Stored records
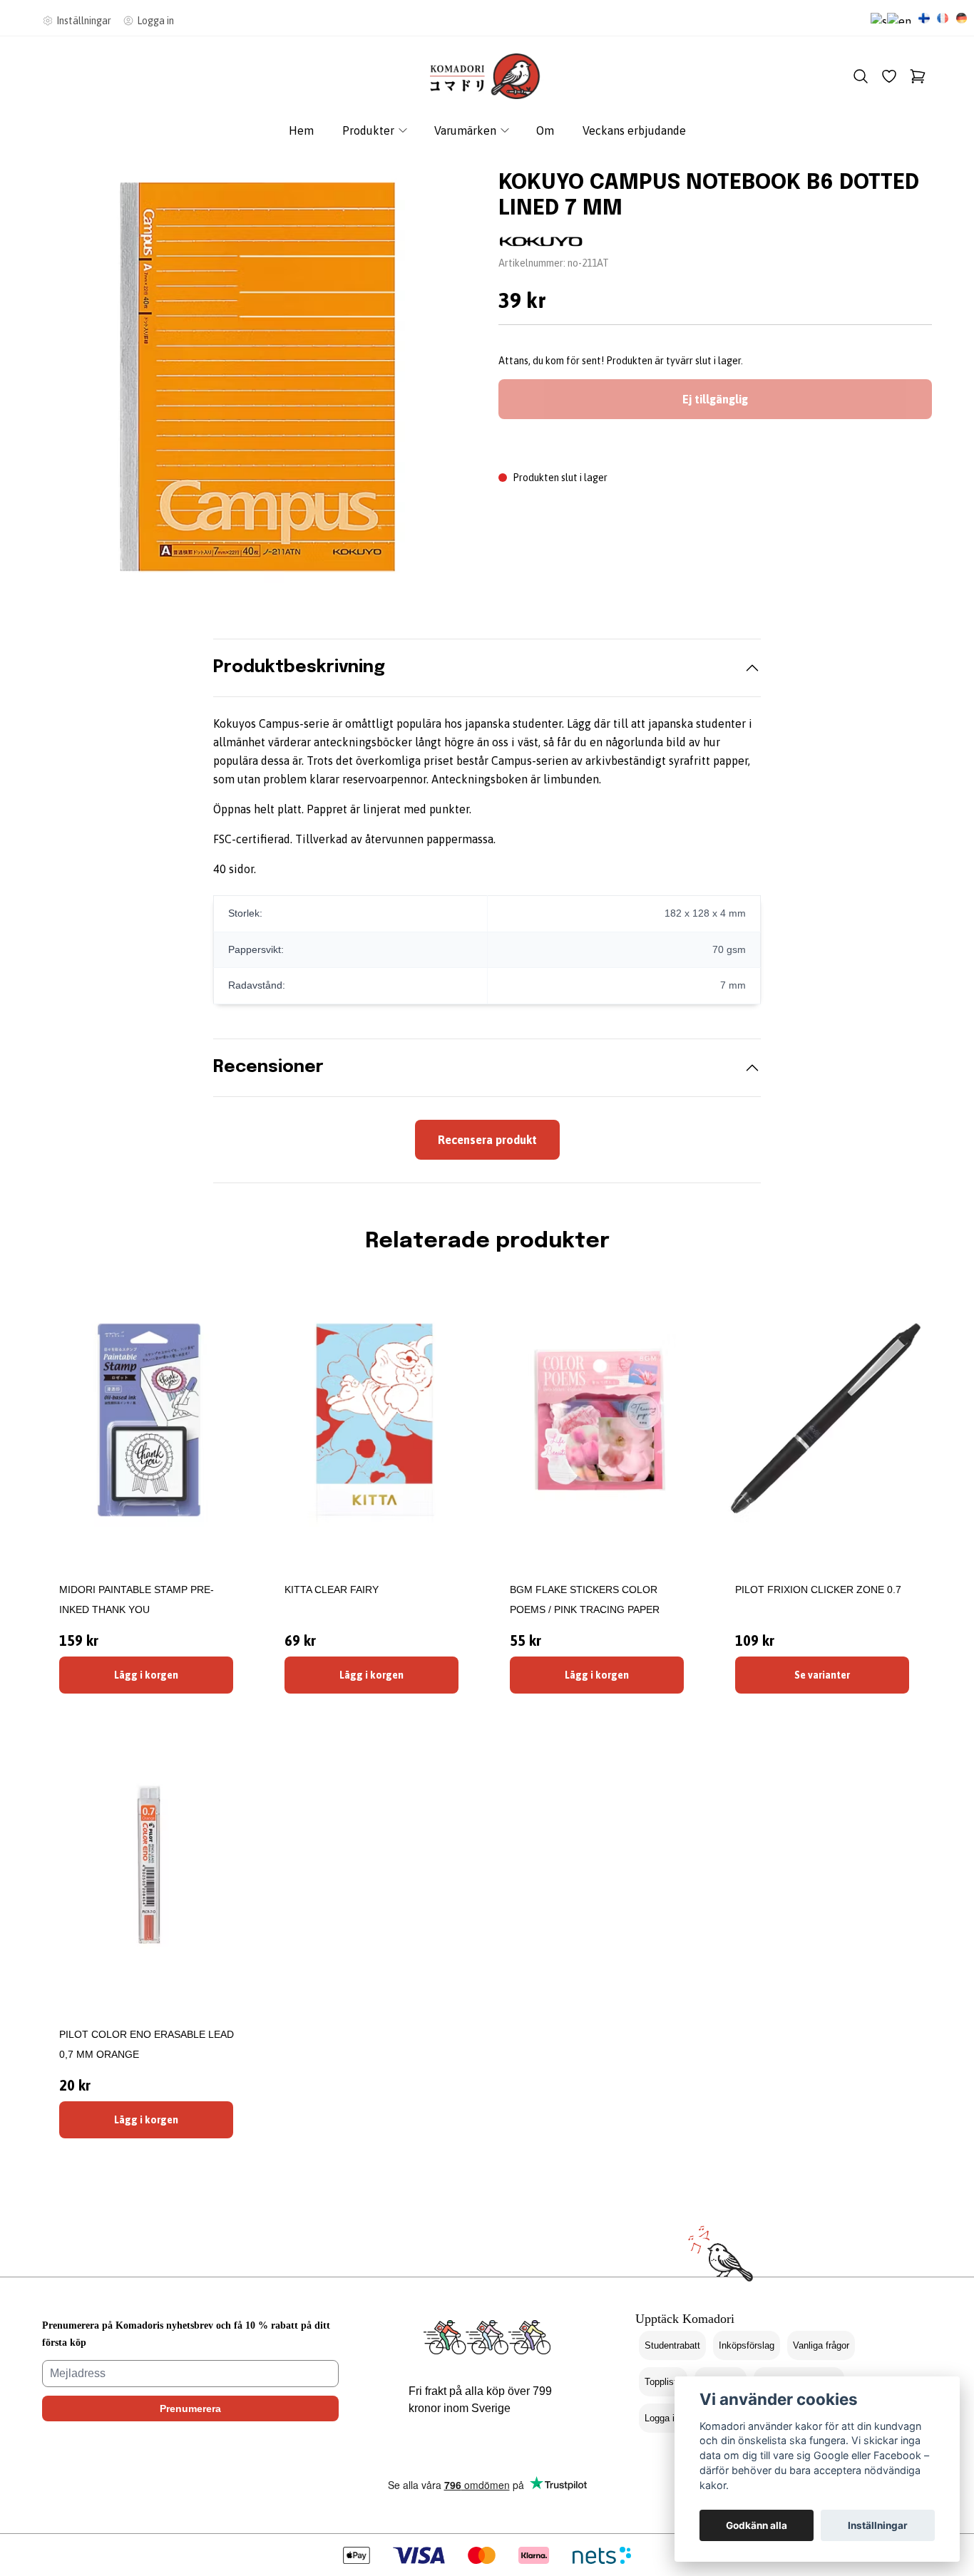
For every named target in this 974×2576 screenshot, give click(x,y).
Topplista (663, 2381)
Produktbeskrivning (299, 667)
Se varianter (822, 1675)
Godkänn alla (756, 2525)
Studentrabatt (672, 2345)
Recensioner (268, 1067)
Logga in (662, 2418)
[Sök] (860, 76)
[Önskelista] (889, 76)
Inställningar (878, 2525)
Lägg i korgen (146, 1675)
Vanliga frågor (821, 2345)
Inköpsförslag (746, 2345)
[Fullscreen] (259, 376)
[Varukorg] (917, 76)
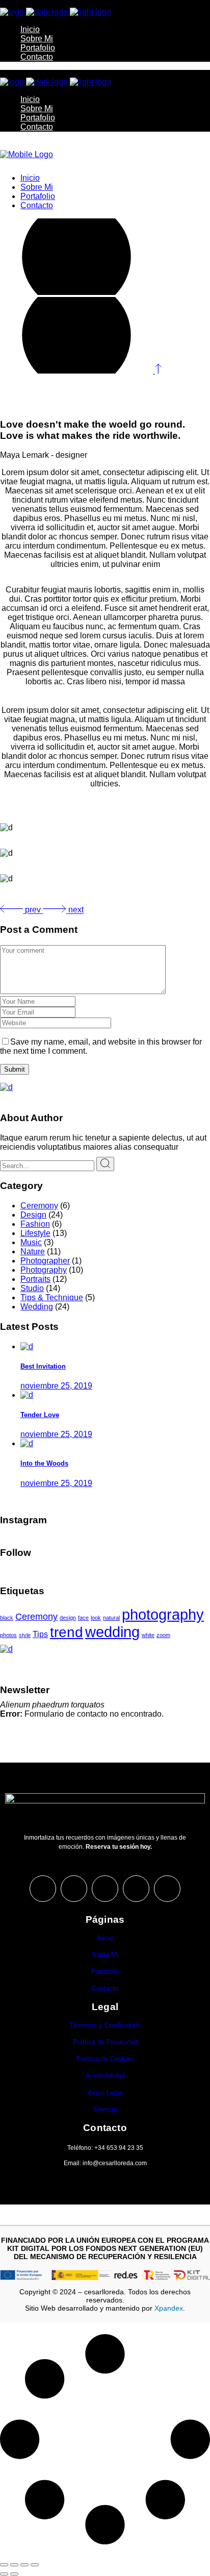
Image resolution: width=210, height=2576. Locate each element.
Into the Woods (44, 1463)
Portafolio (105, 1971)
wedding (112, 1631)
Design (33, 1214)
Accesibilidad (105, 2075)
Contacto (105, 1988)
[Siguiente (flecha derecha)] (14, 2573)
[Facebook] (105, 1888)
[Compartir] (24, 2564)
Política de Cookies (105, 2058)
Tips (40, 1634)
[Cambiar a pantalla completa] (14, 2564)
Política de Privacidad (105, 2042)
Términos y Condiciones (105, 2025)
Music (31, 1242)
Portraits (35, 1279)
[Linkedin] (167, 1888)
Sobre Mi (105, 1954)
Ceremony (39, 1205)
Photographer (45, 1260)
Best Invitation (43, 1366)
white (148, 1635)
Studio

Work instruction: Reproduce exactly the lines above from the one with "Se varianter (822, 1675)" through the last line of the data, keeping both ends and dropping the pictures.

Problem solution:
Se varianter (822, 1675)
Godkänn alla (756, 2525)
Studentrabatt (672, 2345)
Recensioner (268, 1067)
Logga in (662, 2418)
[Sök] (860, 76)
[Önskelista] (889, 76)
Inställningar (878, 2525)
Lägg i korgen (146, 1675)
Vanliga frågor (821, 2345)
Inköpsförslag (746, 2345)
[Fullscreen] (259, 376)
[Varukorg] (917, 76)
Image resolution: width=210, height=2576. Locate each element.
Into the Woods (44, 1463)
Portafolio (105, 1971)
wedding (112, 1631)
Design (33, 1214)
Accesibilidad (105, 2075)
Contacto (105, 1988)
[Siguiente (flecha derecha)] (14, 2573)
[Facebook] (105, 1888)
[Compartir] (24, 2564)
Política de Cookies (105, 2058)
Tips (40, 1634)
[Cambiar a pantalla completa] (14, 2564)
Política de Privacidad (105, 2042)
Términos y Condiciones (105, 2025)
Music (31, 1242)
Portraits (35, 1279)
[Linkedin] (167, 1888)
Sobre Mi (105, 1954)
Ceremony (39, 1205)
Photographer (45, 1260)
Best Invitation (43, 1366)
white (148, 1635)
Studio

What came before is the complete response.